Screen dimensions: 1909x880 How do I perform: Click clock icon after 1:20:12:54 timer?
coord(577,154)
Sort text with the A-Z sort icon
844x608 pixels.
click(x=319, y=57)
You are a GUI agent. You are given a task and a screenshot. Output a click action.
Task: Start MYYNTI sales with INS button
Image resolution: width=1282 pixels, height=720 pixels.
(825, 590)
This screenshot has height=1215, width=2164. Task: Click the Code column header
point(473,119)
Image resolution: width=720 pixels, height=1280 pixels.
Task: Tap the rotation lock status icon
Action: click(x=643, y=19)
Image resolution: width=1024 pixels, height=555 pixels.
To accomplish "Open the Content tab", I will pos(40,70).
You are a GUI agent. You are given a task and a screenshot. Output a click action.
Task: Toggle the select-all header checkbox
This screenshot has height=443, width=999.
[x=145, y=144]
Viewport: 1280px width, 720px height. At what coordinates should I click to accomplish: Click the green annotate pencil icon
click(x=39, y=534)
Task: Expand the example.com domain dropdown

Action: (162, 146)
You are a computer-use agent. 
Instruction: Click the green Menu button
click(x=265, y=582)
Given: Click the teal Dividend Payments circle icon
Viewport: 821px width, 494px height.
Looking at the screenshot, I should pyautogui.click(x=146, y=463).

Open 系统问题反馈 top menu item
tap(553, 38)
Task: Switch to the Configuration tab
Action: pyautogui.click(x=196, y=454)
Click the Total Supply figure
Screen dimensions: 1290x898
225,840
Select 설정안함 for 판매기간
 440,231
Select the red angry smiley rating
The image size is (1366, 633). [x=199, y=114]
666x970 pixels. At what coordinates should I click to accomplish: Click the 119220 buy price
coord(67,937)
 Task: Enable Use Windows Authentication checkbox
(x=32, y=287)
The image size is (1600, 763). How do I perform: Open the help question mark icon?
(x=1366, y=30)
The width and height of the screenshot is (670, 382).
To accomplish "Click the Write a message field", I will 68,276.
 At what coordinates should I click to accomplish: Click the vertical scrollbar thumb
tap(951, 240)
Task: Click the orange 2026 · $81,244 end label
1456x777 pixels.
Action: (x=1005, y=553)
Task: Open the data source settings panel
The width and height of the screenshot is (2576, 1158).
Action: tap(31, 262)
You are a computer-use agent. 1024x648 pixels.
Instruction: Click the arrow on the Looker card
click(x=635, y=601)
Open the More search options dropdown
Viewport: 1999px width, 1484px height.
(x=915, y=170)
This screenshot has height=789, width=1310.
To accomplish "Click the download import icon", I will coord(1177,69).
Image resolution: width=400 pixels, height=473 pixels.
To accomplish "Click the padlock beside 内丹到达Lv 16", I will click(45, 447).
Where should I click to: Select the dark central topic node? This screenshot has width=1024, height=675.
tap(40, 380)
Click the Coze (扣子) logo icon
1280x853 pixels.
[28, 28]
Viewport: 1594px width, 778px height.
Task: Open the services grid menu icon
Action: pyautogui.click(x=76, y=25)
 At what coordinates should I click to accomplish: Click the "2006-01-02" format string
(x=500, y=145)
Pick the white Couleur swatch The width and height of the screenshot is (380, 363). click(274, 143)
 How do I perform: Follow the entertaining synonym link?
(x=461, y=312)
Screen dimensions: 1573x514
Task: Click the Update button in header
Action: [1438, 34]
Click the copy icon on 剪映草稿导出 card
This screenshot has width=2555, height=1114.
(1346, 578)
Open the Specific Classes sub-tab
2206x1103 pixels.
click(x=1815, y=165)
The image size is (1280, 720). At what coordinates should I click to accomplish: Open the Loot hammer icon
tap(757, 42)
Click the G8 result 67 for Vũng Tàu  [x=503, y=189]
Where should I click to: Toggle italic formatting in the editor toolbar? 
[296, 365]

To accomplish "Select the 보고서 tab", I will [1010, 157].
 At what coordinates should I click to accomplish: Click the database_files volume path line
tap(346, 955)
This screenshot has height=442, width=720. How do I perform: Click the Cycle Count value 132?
---
How many rows contain the string "perform", with case counting? Reply with the number alone.

(RESPONSE TO THE TASK)
4